So the summary about the linked-list is –
- No index-based access.
- Inefficient search – O(n).
- Inefficient update – O(n). If you have the pointer to the node that you want to update, then it is O(1).
- Insertion and deletion is O(1) if you have the direct access to necessary nodes. Otherwise they are O(n). Insertion and deletion at the front are O(1).
- The benefit is that the linked-list is of dynamic size, so any amount of data can be accommodated as long as there is memory available.
Doctors are limited in number and there are a lot of patients in this unprecedented time. Hence the doctors need to prioritize between the patients. Say a doctor is treating patient A with some minor illness. At the same time, another patient B who has a relatively more serious illness walks in. Now the doctor needs to put the patient A on hold and take care of B. While treating B, a COVID-19 patient C walks in and now the doctor needs to immediately look to treat the patient C. So in summary, A walked in first but put on hold when B walked in. B was put on hold when C walked in. Now once the doctor treats C, B will get treated, and then A. This is the first-in-last-out or last-in-first-out approach. You can also visualize this as a stack of books where the book at the top is the last one that was added to the stack while the first book is at the bottom of the stack. This is sometimes the most appropriate way of organizing the data and hence computer science has a data structure called a stack. There are very limited operations that can be done on the stack but they are efficient. Adding a book at the top of the stack is easy and so is adding an element into the stack. It is efficient with time complexity being O(1). Similarly, removing an element from the top of the stack is O(1). Stack does not allow inserting an element anywhere else in the stack, it has to be at the top. Similarly, the deletion has to be from the top. The good part is that both these operations are O(1), the bad part is that there are no other operations supported. However, it helps to have operations like checking if the stack is empty, or checking if the stack is full. Both of these operations are also O(1).
So the summary about the stack is –
- Can’t access elements randomly based on the index.
- Only supported operations are insertion at the top and deletion from the top, both of which are efficient – O(1).
- No way to search for an element unless the elements from the top are removed.
- Similarly, you can’t update a value without removing the top elements.

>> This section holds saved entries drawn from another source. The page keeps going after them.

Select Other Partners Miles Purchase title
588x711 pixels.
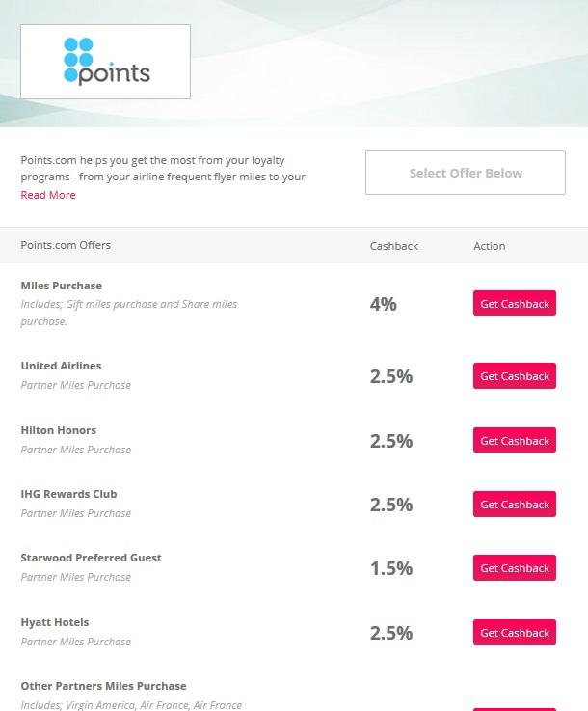[x=103, y=686]
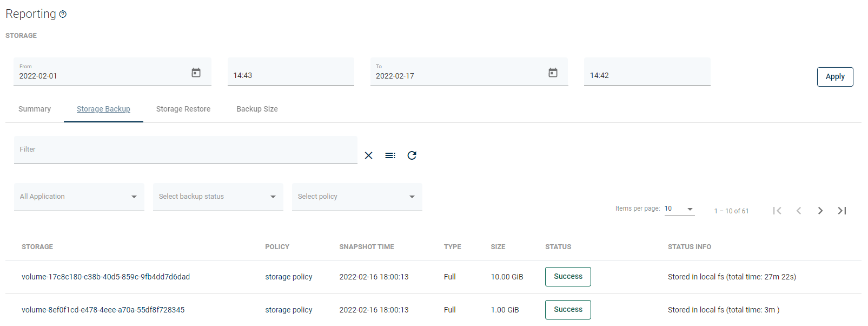Click the filter list options icon
Viewport: 868px width, 326px height.
pos(390,155)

- You can check the element at the top efficiently – O(1).
- Checking if the stack is full, or empty is also efficient – O(1).
With the increase in COVID-19 patients, there are dedicated doctors to take care of. Doctors are treating patients as they arrive in the first-in-first-out approach. This is very intuitive – think of a checkout queue at Walmart or a queue for getting served at the bank. This is a very natural representation of data and hence there is a data structure called a queue. You can imagine, insertion in the queue is only allowed at the end while removal is only allowed from the beginning. Both of these operations are O(1). Similar to stack, the queue does not allow random insertion/deletion or search in the queue without removing elements. However, checking if a queue is empty or full is efficient and O(1). You can also check/access the element at the front in O(1) time.
Summary of a queue –
- Can’t access elements randomly based on the index.

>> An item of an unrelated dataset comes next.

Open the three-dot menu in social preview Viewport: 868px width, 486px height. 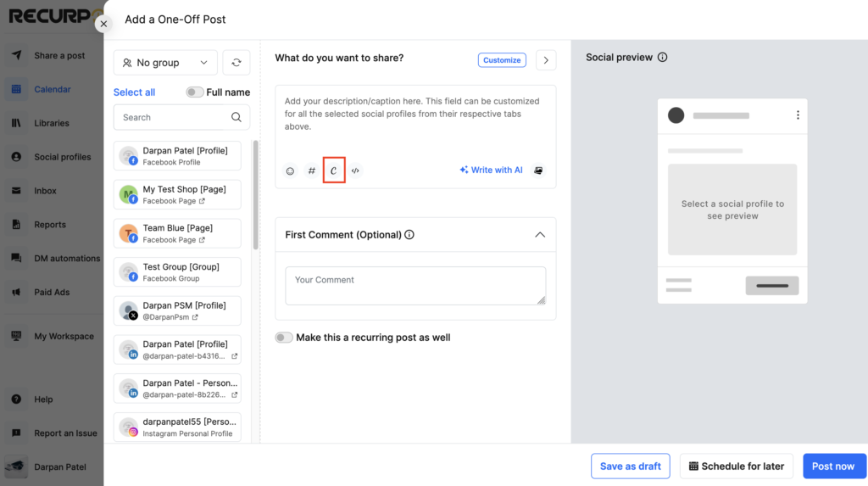point(798,115)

- Only supported operations are insertion at the end and deletion from the front, both of which are efficient – O(1).
- No way to search for an element unless the elements from the front are removed.
- Similarly, you can’t update a value without removing the front elements.
- You can check the element at the front efficiently – O(1).
- Checking if the queue is full, or empty is also efficient – O(1).
There are millions of cases all over the world and now want to maintain a table of the number of COVID-19 cases by country. You started with a list of pairs of countries and the count. Whenever a new case is discovered, you find the country on the list and then increase the count associated with that country. Soon you realize you are wasting a lot of time searching for the country. So you sort the list by name of the country and now you can find the country relatively quickly because from the name of the country that you want to increase the count of, you get the idea of where that country would be, on the list. Another approach you can take is to create 26 buckets for 26 alphabets and store each country into a bucket of the country name’s initial alphabet. Now you suddenly find yourself wasting close to no time in searching for the country. Unsurprisingly, this is also a very common operation in the computer science world. There are many instances where you need to store the key and value pairs like country and corresponding COVID-19 cases, roll number of a student and student name, or a person and list of their favorite food items. For this reason, there is a data structure called a hashmap. Hashmap stores keys and their corresponding values. The best part about the hashmap is that looking for a value associated with the key is very efficient, on average O(1). Adding new key-value pairs, removing existing key-value pairs is on average O(1) too. Although looking for a value when you know the key is O(1), checking whether a certain value exists in the hashmap is not efficient, it is O(n). Internally, hashmap is implemented using a hashing technique. The keys are assigned to buckets using a hash function. Ideally, the hash function uniformly divides the keys into buckets. Whenever you want to find a value associated with the key, the key is again hashed and the key is only searched into that bucket which avoids searching for the key in the rest of the data. This is why hash maps are fast at all operations that we discussed.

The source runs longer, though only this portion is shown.